The other day, I kept trying to think of something big that has happened so far that would be obviously recognized as a success, but had no luck. I went to work that day, and it was one crazy thing after another. I was needed in three different classrooms that day and was going crazy trying to track down kids and sneak them out of classes to have them contribute to their teachers’ surprise teacher appreciation gifts for Catholic Schools Week.
In the middle of the chaos of my day, one of my 7th graders, Arianna, asked me if I could stay after school with her for tutoring, which I have done on a handful of occasions. As we sat there after school, it turned out that she didn’t really need my help with her work. She and I usually work on her math but she didn’t have any math homework and is doing pretty well with their current material. What she really needed was supervision after school so that she could stay and use the computers. She told me she didn’t have internet at home and it was hard to get a lot of her work done there since many of their assignments are web based. So I sat with her, and we talked as she finished her project. Then she asked if I could help her with her religion homework and to study for her vocab test the next day. I found out that her mom doesn’t speak any English, so she isn’t able to help her with her homework. I made her some flashcards and quizzed her to show her how to use them.
In the middle of studying, one of my first graders name Gia, was walking down the hall to the bathroom. She is in our after care program since her mom works late. Earlier in the day, she was upset about the lunch her mom packed and refused to eat anything. I promised her that I would sit at her lunch table and let her draw something on my hand if she ate her lunch (I can’t remember for the life of me how that idea was even presented – it definitely wasn’t my idea!). As Gia passed the classroom where Arianna and I were working, she came in to remind me that she had yet to draw on my hand. I told her to come in and pulled a marker out of my pocket and handed it to her. She took it, wrote “I ❤ Gia”, and then skipped happily back to her classroom as I admired her handy work.

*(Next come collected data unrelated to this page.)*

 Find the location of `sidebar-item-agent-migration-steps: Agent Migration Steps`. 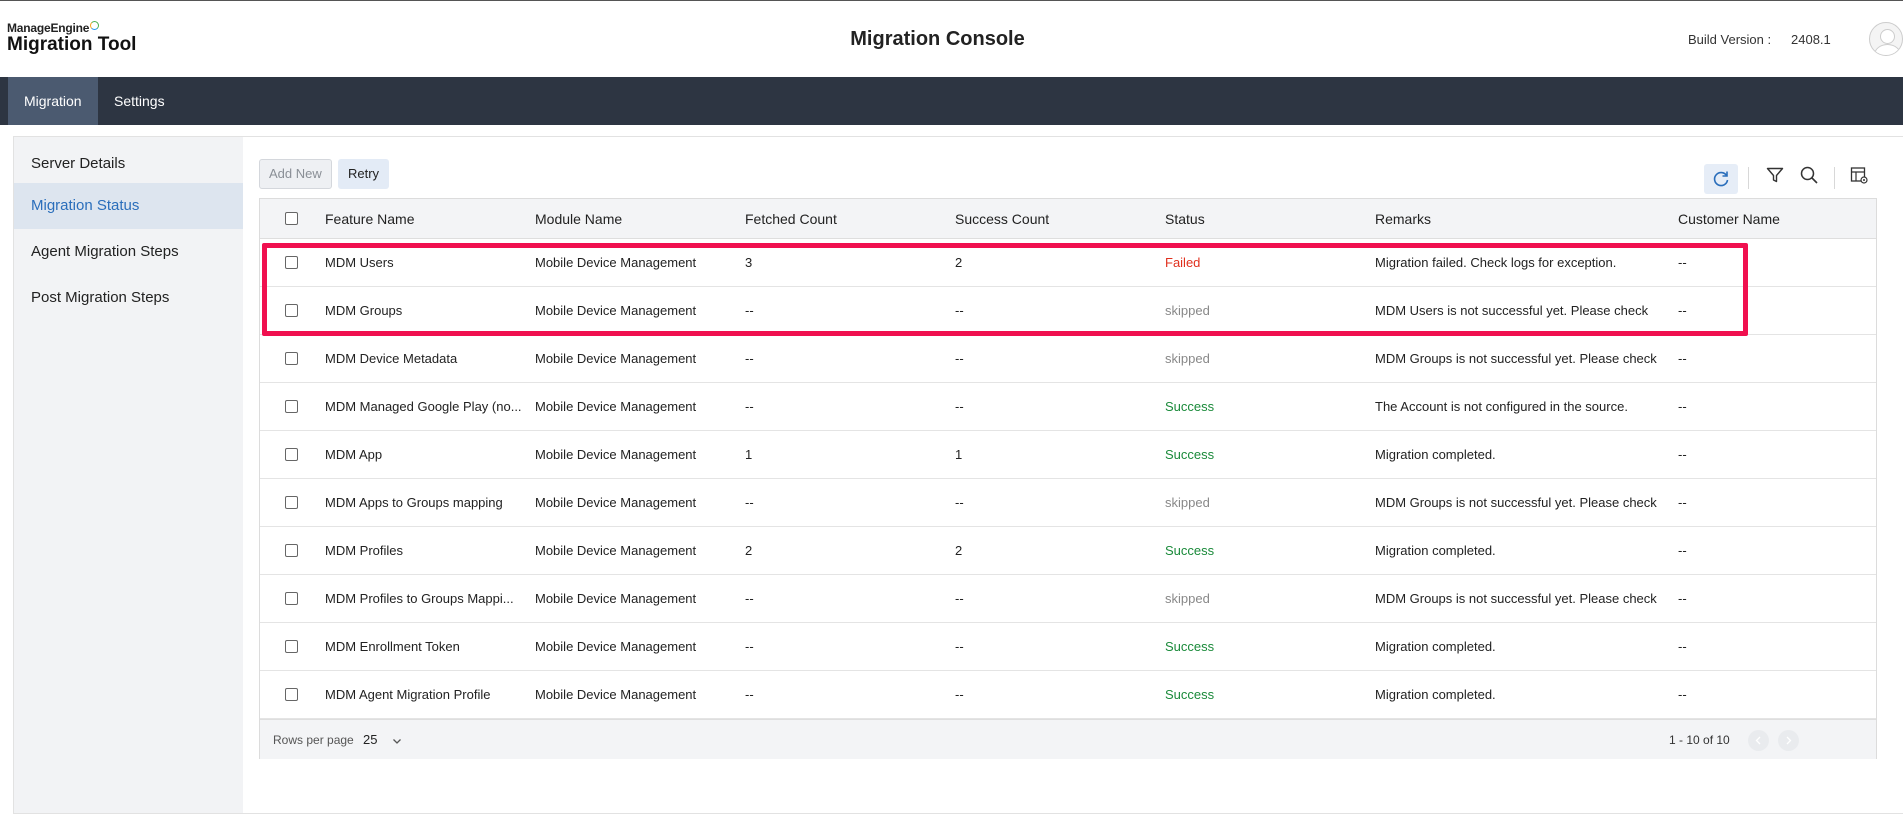

sidebar-item-agent-migration-steps: Agent Migration Steps is located at coordinates (128, 252).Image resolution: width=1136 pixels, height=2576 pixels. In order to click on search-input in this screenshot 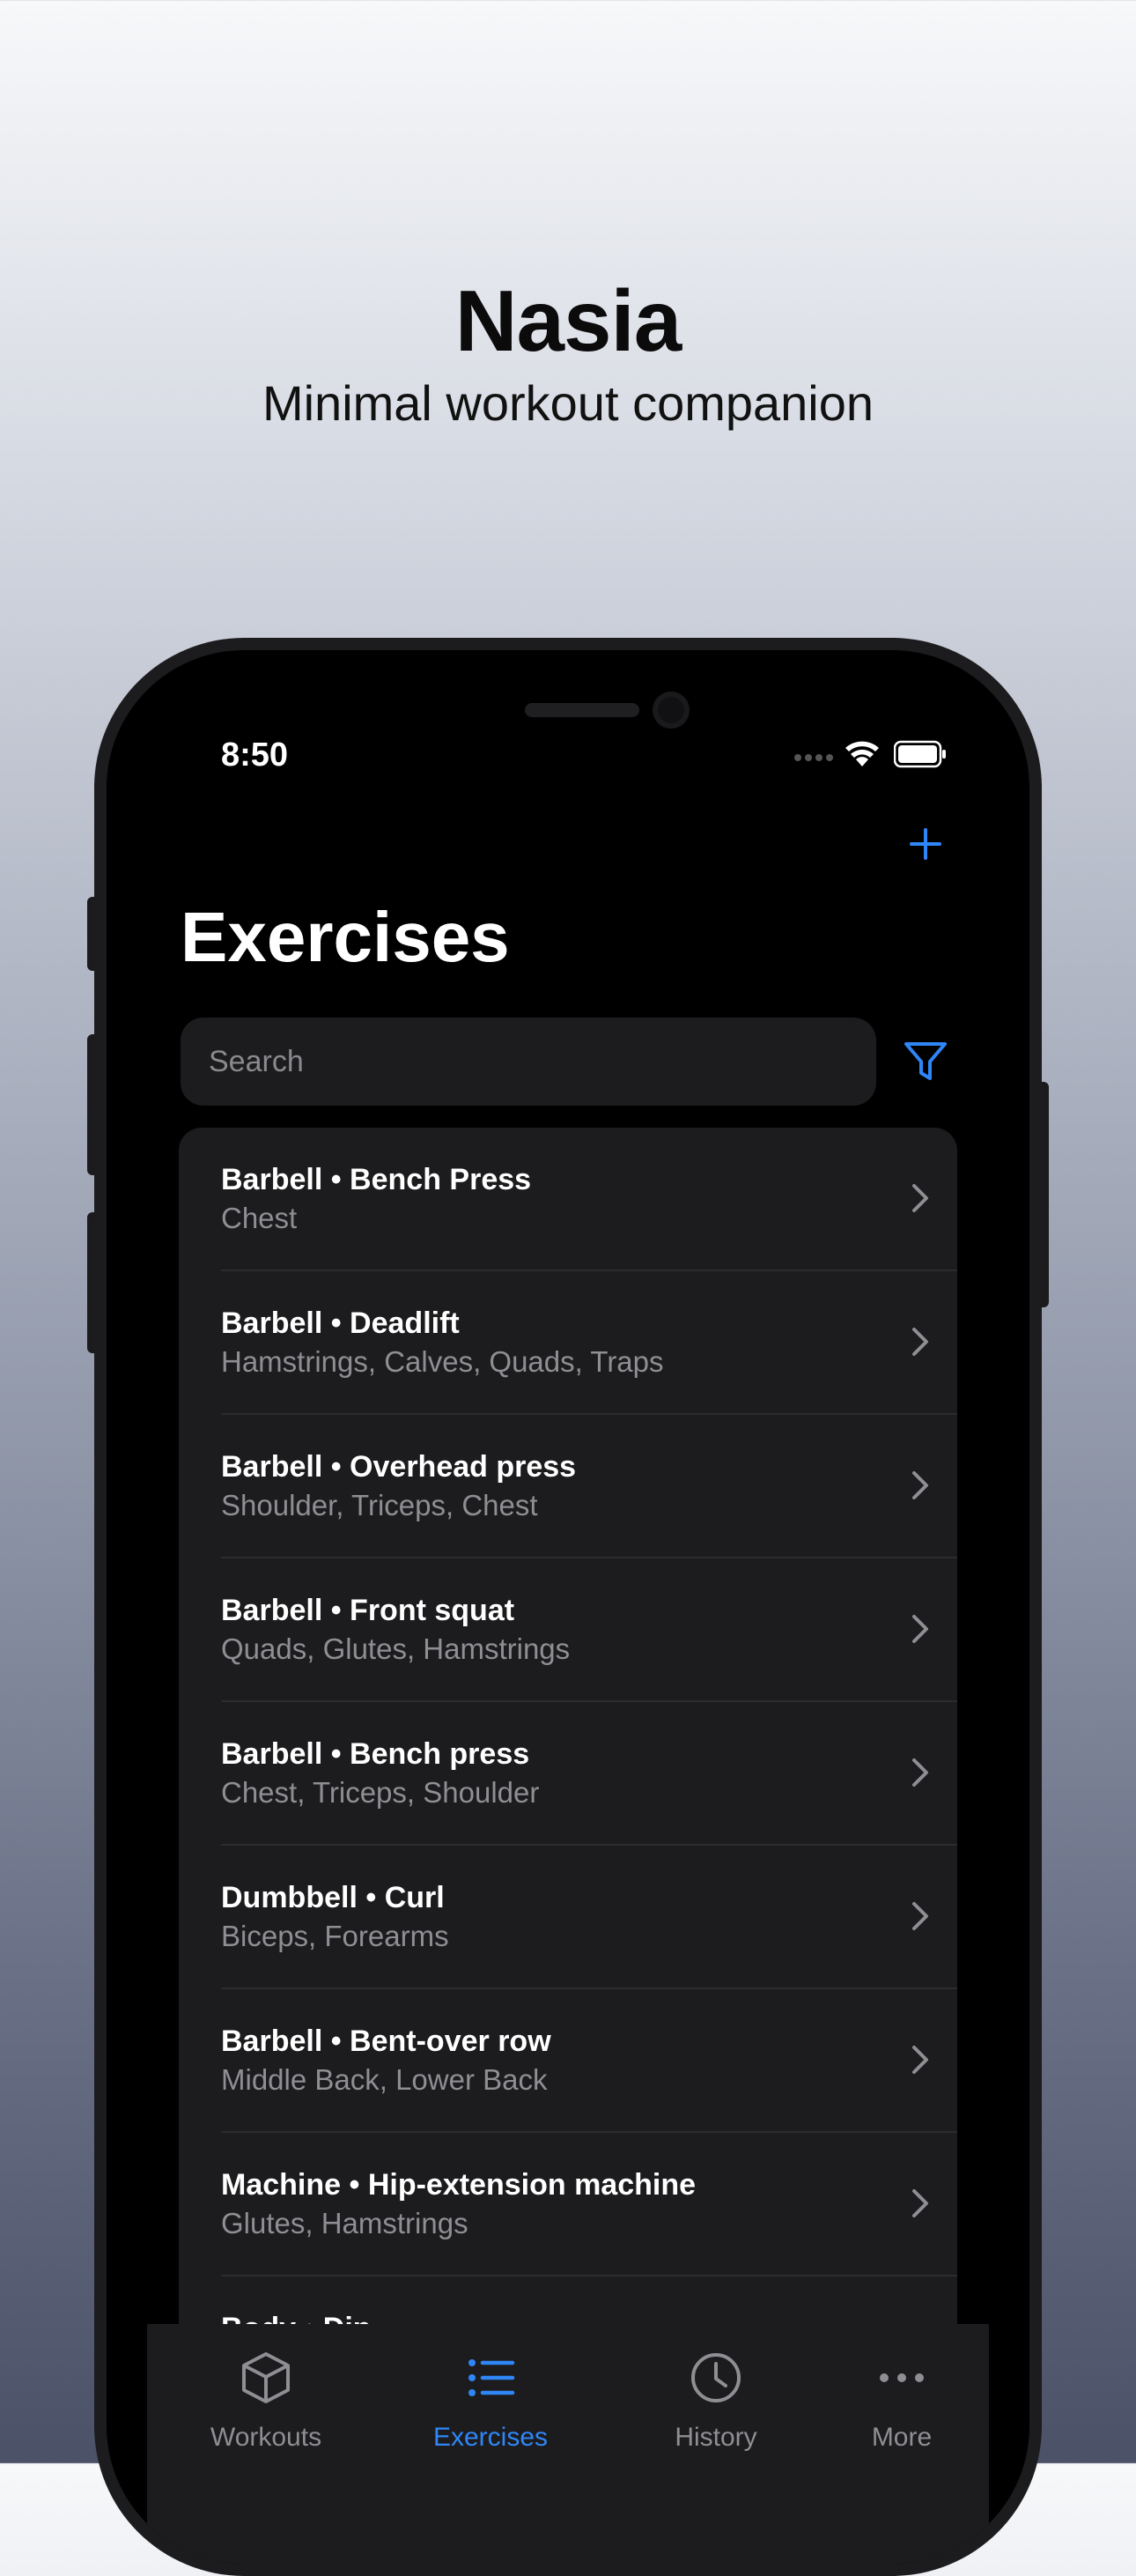, I will do `click(529, 1062)`.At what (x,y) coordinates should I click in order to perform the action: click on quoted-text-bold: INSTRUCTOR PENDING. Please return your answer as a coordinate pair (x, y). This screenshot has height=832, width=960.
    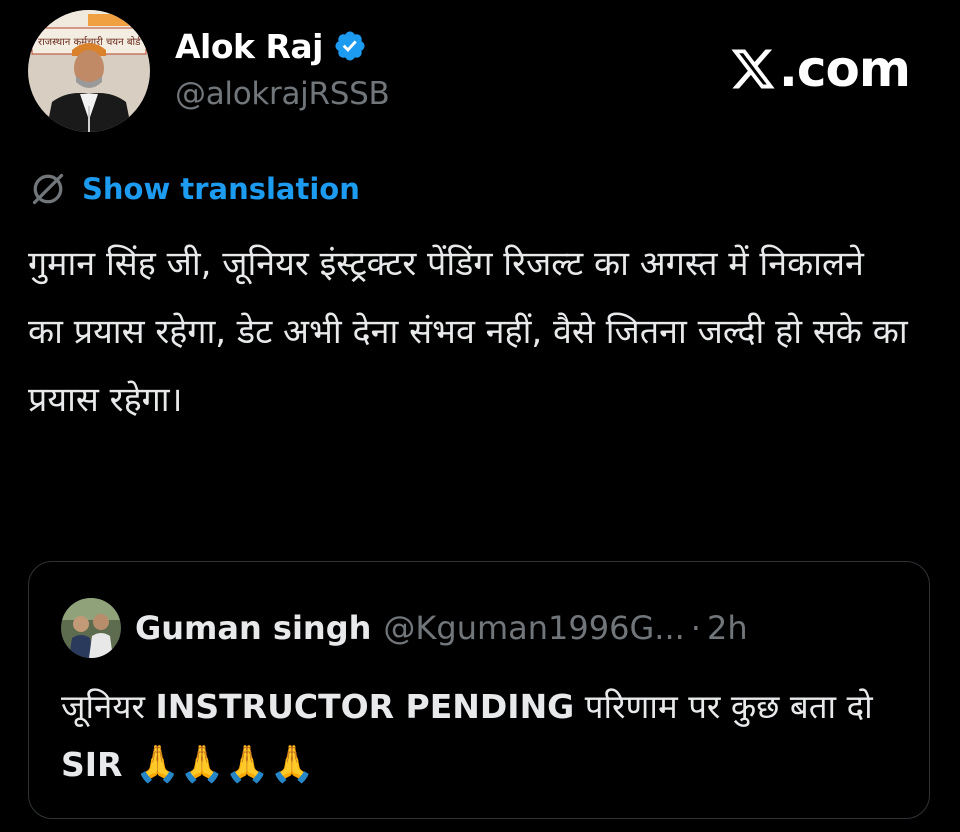
    Looking at the image, I should click on (365, 706).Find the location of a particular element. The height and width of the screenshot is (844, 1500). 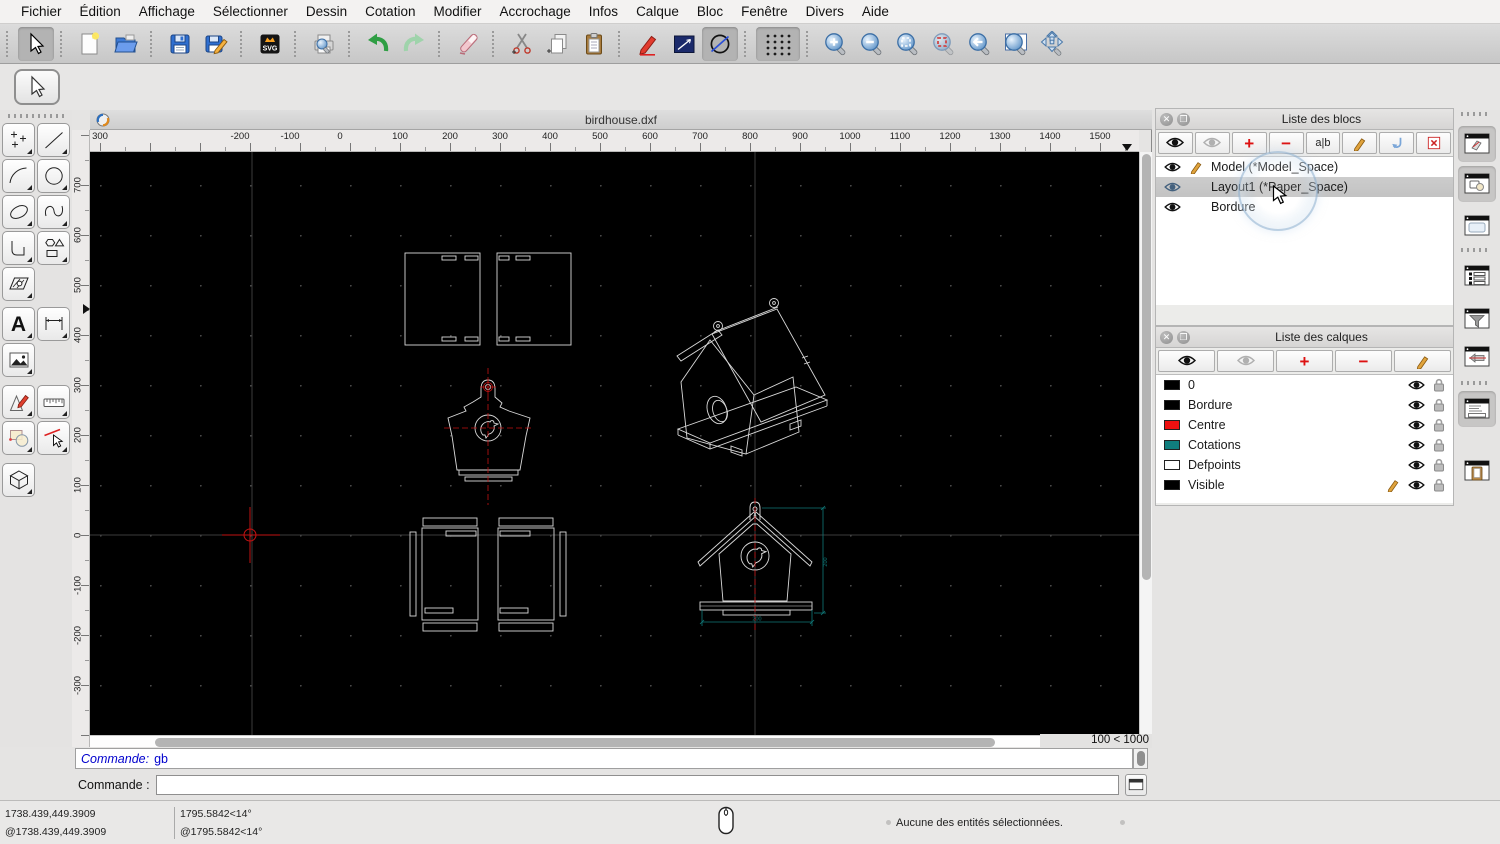

add-layer-button: + is located at coordinates (1304, 361).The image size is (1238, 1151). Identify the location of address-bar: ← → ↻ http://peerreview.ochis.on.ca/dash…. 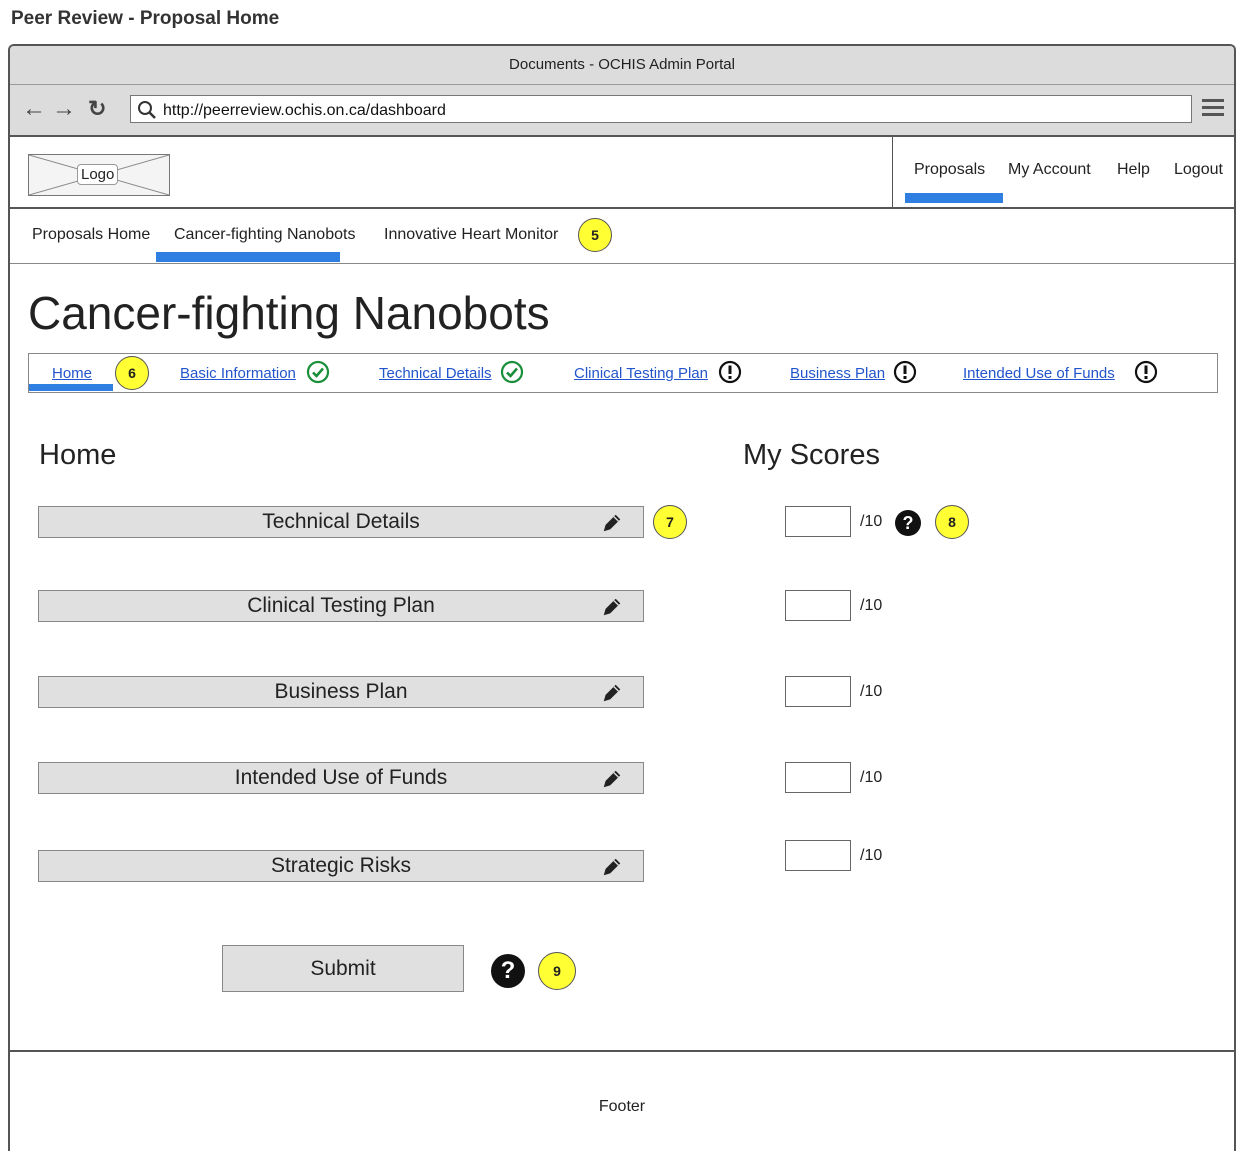
(622, 111). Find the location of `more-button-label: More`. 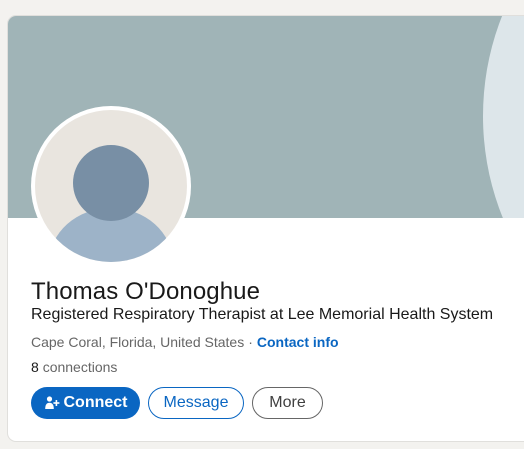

Then I turned back to Arianna to apologize for the interruption in our studying and she said, “I can tell you really love kids.”
As I drove home at the end of my 10-hour day, I realized that that was my success. I was looking for something huge – a student whose grade jumped from a D to an A, a crisis that I managed, something extraordinary. But I realized that my successes are the little moments where the students feel loved and know that they are the reason I get up and come to work in the morning, that my goal is to ensure their happiness and success. The little moments that remind me why I put in 9-10 hours a day when I don’t have to or get paid to do so and why I love doing it.
Gabby LePore is a graduate of the University of Maryland; her Cap Corps placement is at St. Francis International School in Student Support Services. She’s always been interested in the field of education and her year at St. Francis is helping her figure out what role fits her best.